The Scandinavians show their appreciation for all things porridge by serving it on Christmas Eve. Rice and milk are boiled together with sugar, cinnamon and vanilla to make this sweet rice porridge. If you fancy swapping out your Christmas pudding for porridge then take a look at the recipe below.

What you need:

190g long grain white rice, 750ml water, 1.25 litres of whole milk (or our Barista oat drink would work well if dairy free), 70g caster sugar, pinch of salt, cinnamon to serve 

How to make it:

Simmer the rice and water together for 10 minutes until most of the water has been absorbed. Turn the heat to medium and add the milk or dairy free alternative gradually, allowing it to absorb before adding the next. Cook for about an hour, and then serve with berries and cream.

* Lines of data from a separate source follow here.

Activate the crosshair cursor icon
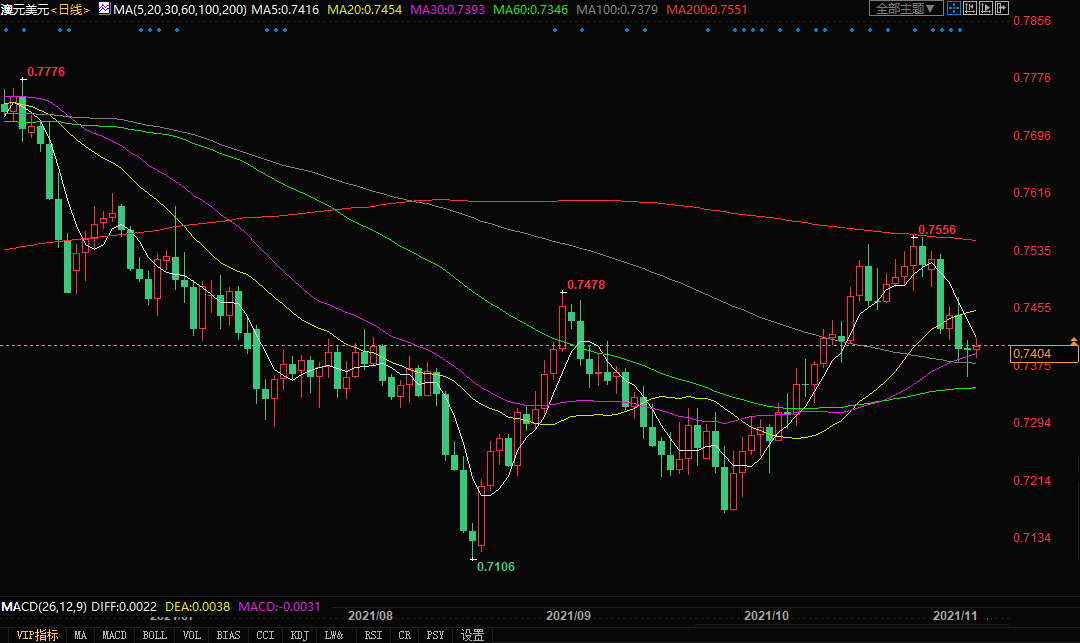 coord(953,8)

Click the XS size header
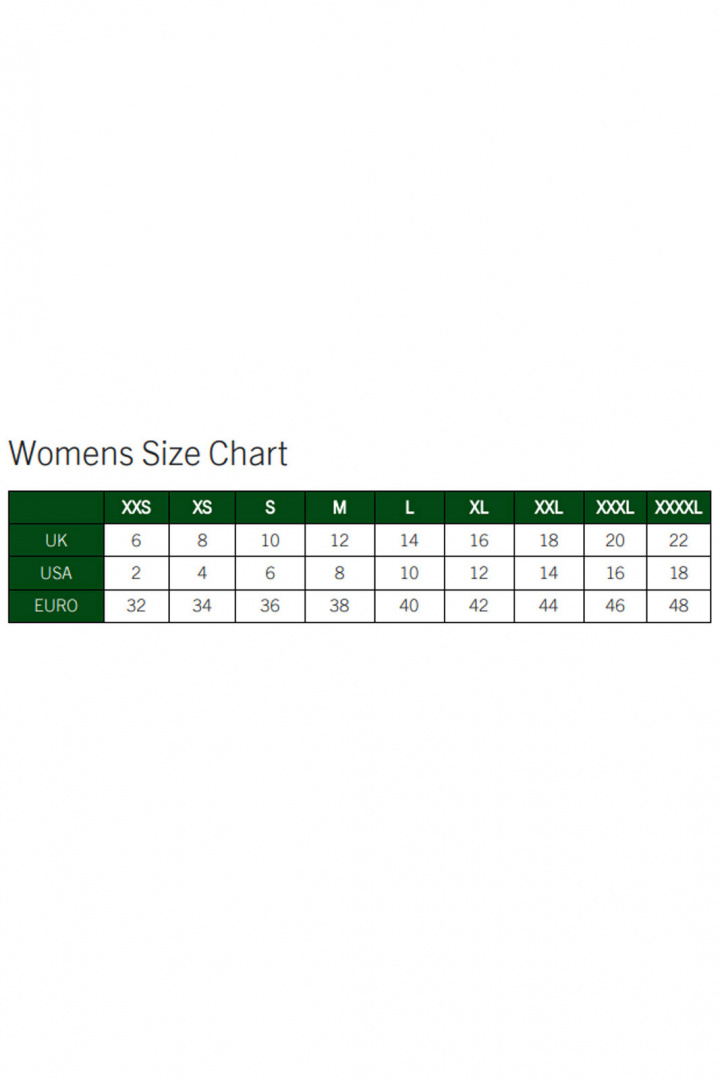point(202,508)
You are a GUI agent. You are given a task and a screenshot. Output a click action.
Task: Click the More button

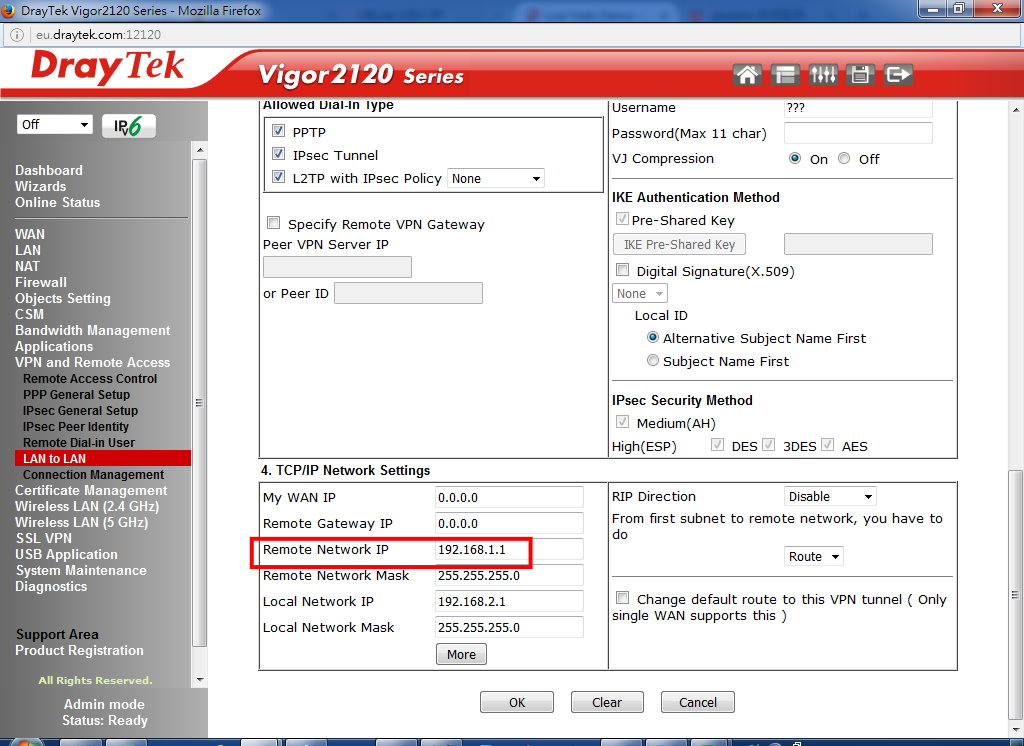point(461,655)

Our next porridge tradition takes us stateside and savoury. Ground corn is used to make Grits, a hearty American dish mostly eaten in the south that dates back to the Native Americans. If you fancy mixing up your morning and trying out corn porridge for your next breakfast, take a look at this super simple recipe below:

What you need:

250g medium ground grits or fine cornmeal 50g butter 100g freshly grated cheese

How to make it:

Start by bringing a litre of water to the boil in a pan and the pour in your grits or cornmeal. Make sure that you stir the grits constantly so that they don’t catch on the pan and to avoid pesky lumps. Once the grits are thick, add in the butter and cheese (reserving a little for serving). Once these are blended into the grits add salt and pepper to taste.

Grits

Kasha

Now we travel to Eastern Europe to find out about one of the oldest dishes from this region. Kasha is a classic porridge enjoyed in Eastern European countries like Russia and Poland. This delicacy is made with buckwheat boiled in water or milk, so simple yet so tasty! If you fancy trying this nutritious savoury staple, check out the recipe below:

What you need:

50g toasted buckwheat 75ml milk or other non-dairy milk 30ml water

How to make it:

Throw everything into a medium sized saucepan and bring to boil. Put on the lid and turn the heat down to low. Leave to simmer for 15-20 minutes, or until the buckwheat has absorbed most of the liquid. Serve with your choice of mixed berries and a drizzle of honey.

Kasha

Congee

Our next stop on the MOMA world porridge tour takes us to Asia. Congee is a savoury porridge made with rice that’s enjoyed in a variety of countries such as China, Japan, Korea and Thailand. This dish can enjoyed as a main meal or side with the additional of other ingredients. If you’re looking for a gateway Congee recipe, we’ve included a simple recipe below:

What you need:

1 cup of jasmine rice 2 litres of water Chicken or vegetable stock

How to do it:

First add the stock to the water in a pan and bring it to the boil. Then add washed rice to the pot and turn the heat down to low. Simmer the congee for 2-3 hours (the longer you boil it, the more the rice starts to break down and fall apart). Once the congee is cooked, add salt and pepper to taste then serve.

Congee 

MOMA Jumbo Oat Porridge

For our final destination, we're circling back to our old favourite. Good old porridge oats. We use super chunky jumbo oats for all of our porridge to give it a creamy texture and taste, and our MOMA Jumbo Porridge Oats make a perfect blank canvas for adding toppings.

What you need:

40g MOMA Jumbo Porridge Oats, 190ml MOMA Original Oat Drink

How to make it:

We love making our porridge on the hob using our oat drink for an extra oaty flavour! Boil together on the hob for 5 minutes and enjoy with whatever tickles your fancy.